With denials on the rise, some long-term care providers are questioning the worth of admitting residents covered by managed care plans because they doubt they’ll be reimbursed for their services.
“The reality is, when LTC providers admit managed care beneficiaries, they run the risk of not receiving reimbursement for care already provided,” Maureen McCarthy, founder, president and CEO of post-acute care advisory firm Celtic Consulting, wrote in a recent blog post.
A federal report released in late April found that Medicare Advantage organizations have often improperly denied or delayed services to beneficiaries to increase profits — even though payment requests met Medicare coverage rules. The investigation also found 13% of prior authorization requests that MA plans denied met Medicare coverage rules.

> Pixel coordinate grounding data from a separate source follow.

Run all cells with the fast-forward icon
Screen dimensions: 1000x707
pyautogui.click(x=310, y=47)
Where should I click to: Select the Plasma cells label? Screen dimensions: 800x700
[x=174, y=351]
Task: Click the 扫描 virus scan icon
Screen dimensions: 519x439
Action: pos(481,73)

The findings spurred an immediate call for change from stakeholders and providers who have struggled to admit some residents due the issue in recent years.
McCarthy argued that the denial and appeal system is “convenient” for managed care insurers since they act as both “judge and jury” since providers are required to appeal denied services directly with the insurer. She added that there’s no option for the cases to be reviewed by an independent party after the appeals process is exhausted.

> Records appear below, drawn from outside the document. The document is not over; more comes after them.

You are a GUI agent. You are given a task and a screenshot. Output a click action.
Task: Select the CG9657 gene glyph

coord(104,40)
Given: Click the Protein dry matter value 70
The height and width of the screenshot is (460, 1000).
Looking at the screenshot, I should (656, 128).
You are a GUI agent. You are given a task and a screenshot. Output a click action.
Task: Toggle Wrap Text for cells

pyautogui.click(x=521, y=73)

“With the recent uptick in enrolled beneficiaries, managed care insurers seem to have gained an upper hand, forcing providers to play by their rules,” she wrote, adding that it leaves providers to question the worth of admitting a managed care beneficiary.
Some providers have expanded their compliance and billing teams to appeal MA denials, adding to their operational costs for payments that are typically far below Fee for Service Medicare payments.
Research has already found that admissions discrimination among less profitable residents is “widespread” in nursing homes. Investigators have recommended that facilities admit residents on a first-come, first served basis and backed policy solutions like increased Medicaid reimbursement rates and expanding the capacity of high-quality facilities to help address the issue.
As of now, providers don’t have many “clear-cut answers,” McCarthy said. She encouraged providers to assess their contracts with insurers and their risk tolerance until “managed care insurers face further regulations.”